GIVEN REQUEST: Reproduce word for word the passage of the aquarium forum thread that opens with the words containing "Ther are a couple" and closes with "(Aug 10, 2005)".

SELECTED EXCERPT:
━━━━━━━━━━━━━━━━━━━━━━━━━━━━━━
If you put them in the back corners and each at a 45 degree angle (with the nozzles pointing straight), it'll create a swirling action in the center, which is a nice effect when you're using the venturi for aeration. In my 125 I rearranged it because it pushed the sand away from the glass but I don't have a lot of sand in my tank. I then pointed both nozzles towards the center front glass, and angled the nozzles down to reduce the swirling. These effects may be different in your 55 though.


----------



## wrasser (Apr 5, 2005)

Ther are a couple questions to be asked. What are you going to put in the tank? Reef or fish only? If it is reef, what kind of reef? For fish only you really dont need powerheads. Then after all that is said you need to figure out how much flow the reef needs. Some are more than others, too much can hurt your corals. Then you will add the pumps as needed. Let us know what you want to do and we will help


----------



## Chance (Aug 10, 2005)

I want to do a reef tank if you want click on the link up top and look at my tank and tell me what you think


----------



## wrasser (Apr 5, 2005)
━━━━━━━━━━━━━━━━━━━━━━━━━━━━━━
DATA LINES:
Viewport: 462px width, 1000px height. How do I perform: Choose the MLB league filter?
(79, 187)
━━━━━━━━━━━━━━━━━━━━━━━━━━━━━━
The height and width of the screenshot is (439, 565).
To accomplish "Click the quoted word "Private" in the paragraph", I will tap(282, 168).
━━━━━━━━━━━━━━━━━━━━━━━━━━━━━━
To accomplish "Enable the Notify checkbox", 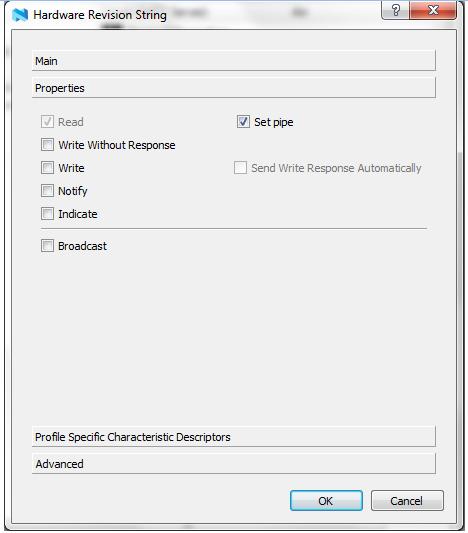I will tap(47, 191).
━━━━━━━━━━━━━━━━━━━━━━━━━━━━━━
FULL ANSWER:
Ther are a couple questions to be asked. What are you going to put in the tank? Reef or fish only? If it is reef, what kind of reef? For fish only you really dont need powerheads. Then after all that is said you need to figure out how much flow the reef needs. Some are more than others, too much can hurt your corals. Then you will add the pumps as needed. Let us know what you want to do and we will help


----------



## Chance (Aug 10, 2005)